Never Use null

First published at Tuesday, 3 May 2016

This blog post has first been published in the Qafoo blog and is duplicated here since I wrote it or participated in writing it.

Warning: This blog post is more then 7 years old – read and use with care.

Never Use null

When doing code reviews together with our customers we see a pattern regularly which I consider problematic in multiple regards – the usage of null as a valid property or return value. We can do better than this.

Let's go into common use cases first and then discuss how we can improve the code to make it more resilient against errors and make it simpler to use. Most issues highlighted are especially problematic when others are using your source code. As long as you are the only user (which hopefully is not the case) those patterns might be fine.

What it is Used For

One common use case is setter injection for optional dependencies, like:

class SomeLoggingService { private $logger = null; public function setLogger(Logger $logger) { $this->logger = $logger; } }

The logger will be set in most cases but somebody will forget this when using your service. Now a second developer enters the scene and writes a new method in this class using the property $logger. The property is always set in the use cases they test during development, thus they forget to check for null – obviously this will be problematic in other circumstances. You rely on methods called in a certain order which is really hard to document. An internal getLogger() method constructing a default null logger might solve this problem, but it still might not be used because the second developer wasn't aware of this method and just used the property.
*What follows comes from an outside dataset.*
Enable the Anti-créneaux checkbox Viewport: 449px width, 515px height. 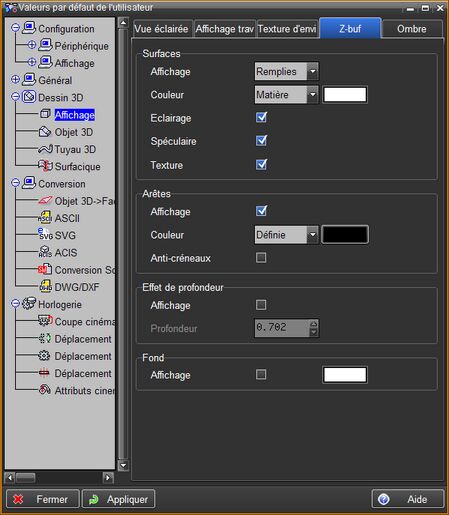(261, 258)
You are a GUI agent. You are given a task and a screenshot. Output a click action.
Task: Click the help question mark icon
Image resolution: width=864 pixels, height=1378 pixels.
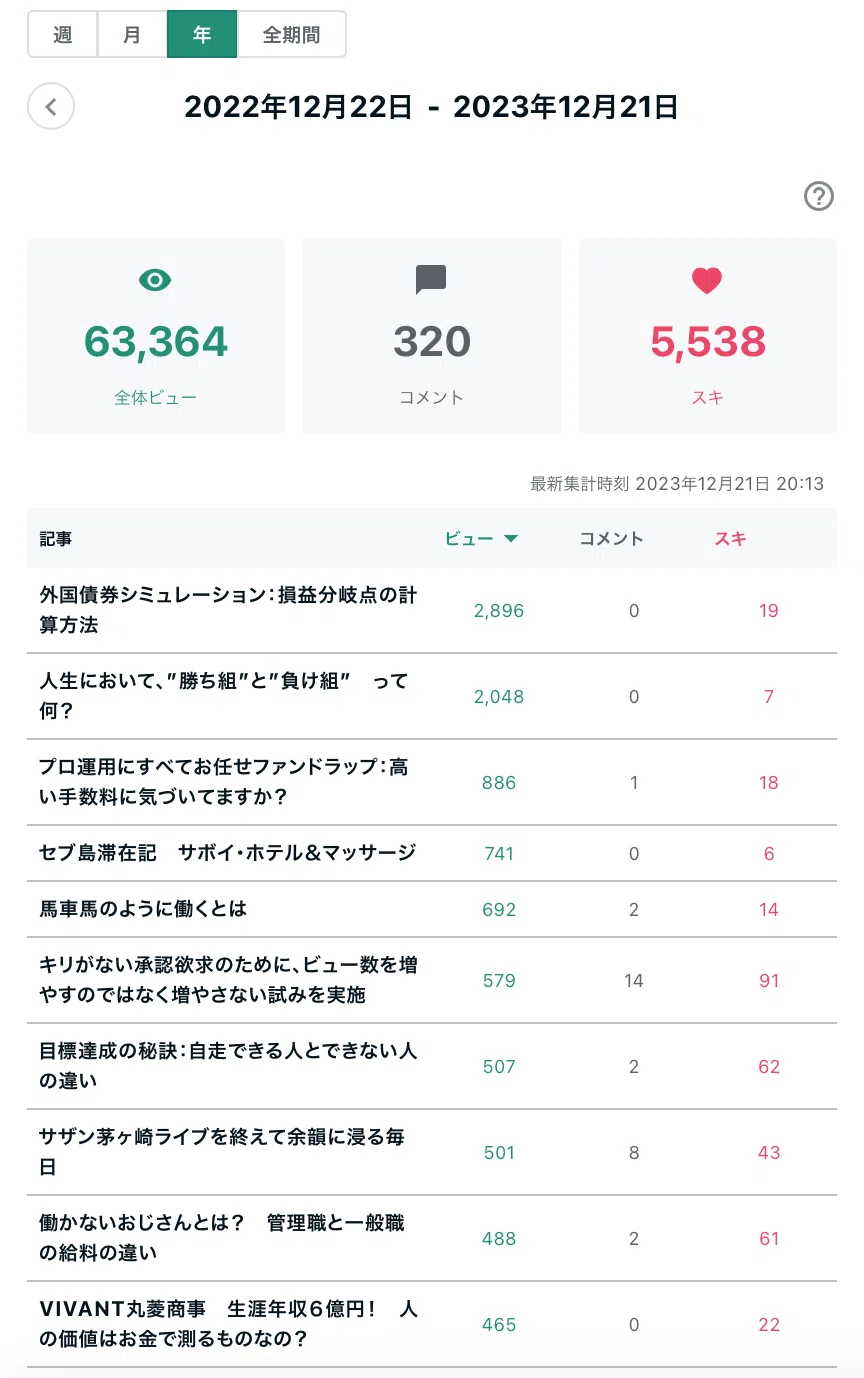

In PHP versions < 7 a call to $this->logger->notice(…) will result in a Fatal Error which is particularly bad since the application can't handle this kind of errors in a sane way. In PHP 7 those errors are finally catchable but still nothing you'd expect in this situation.

What is even worse is debugging this kind of initialization. This is often even used together with aggregated objects which are required by the aggregating class. (You should not use setter injection for mandatory aggregates, but it is still used this way.) Let's consider the following code now:

class SomeService { public function someMethod() { $this->mandatoryAggregate->someOtherMethod(/* … */); } }

When calling someMethod() and the property $mandatoryAggregate is not initialized we get a fatal error, as mentioned. Even if we get a backtrace through XDebug or change the code to throw an exception and get a backtrace it is still really hard to understand why this property is not initialized since the construction of SomeService usually happens outside of the current callstack but inside the Dependency Injection Container or during application initialization.

The debugging developer is now left with finding all occurrences where SomeService is constructed, check if the $mandatoryAggregate is properly initialized and fix it, if not.

The solution

All mandatory aggregates must always be initialized during construction. If you want a slim constructor consider a pattern like the following:

class SomeService { public function __construct(Aggregate $aggregate, Logger $logger = null) { $this->aggregate = $aggregate; $this->logger = $logger ?: new Logger\NullLogger(); } }

The parameter $aggregate now is really mandatory, while the logger is optional – but it will still always be initialized. The Logger\NullLogger now can be logger which just throws all log messages away. This way there is no need to care about checking the logger every time you want to use it.

Use a so called null object if you need a default instance which does nothing. Other examples for this could be a null-mailer (not sending mails) or a null-cache (does not cache). Those null objects are usually really trivial to implement. Even it costs time to implement those you'll safe a lot time in the long run because you will not run in Fatal Errors and have to debug them.

null as Return Value

A similar situation is the usage of null as a return value for methods which are documented to return something else. It is still commonly used in error conditions instead of throwing an exception.

It is, again, a lot harder to debug if this occurs in a software you use but you are not entirely familiar with. The null return might pass through multiple call layers until it reaches your code which makes debugging that kind of code a journey through layers of foreign and undiscovered code – sometimes this can be fun but almost never what you want to do when in a hurry:

class BrokenInnerClass { public function innerMethod() { // … if ($error) { return null; } // … } } class DispatchingClass { public function dispatchingMethod() { return $this->brokenInnerClass->innerMethod(); } } class MyUsingClass { public function myBeautifulMethod() { $value = $this->dispatchingClass->dispatchingMethod(); $value->getSomeProperty(); // Fatal Error } }

Usually there are even more levels of indirection, of course. We live in the age of frameworks after all.

The solution

If a value could not be found do not return null but throw an exception – there are even built in exceptions for such cases like the OutOfBoundsException, for example.

In the callstack I can see immediately where something fails. In the optimal case the exception message even adds meaning and gives some hints of what I have to fix.


Using null can be valid inside of value objects and sometimes you just want to show nothing is there. In most cases null should be either replaced by throwing an exception or providing a null object which fulfills the API but does nothing. Those null objects are trivial and fast to develop. The return on investment will be huge due to saved debugging hours.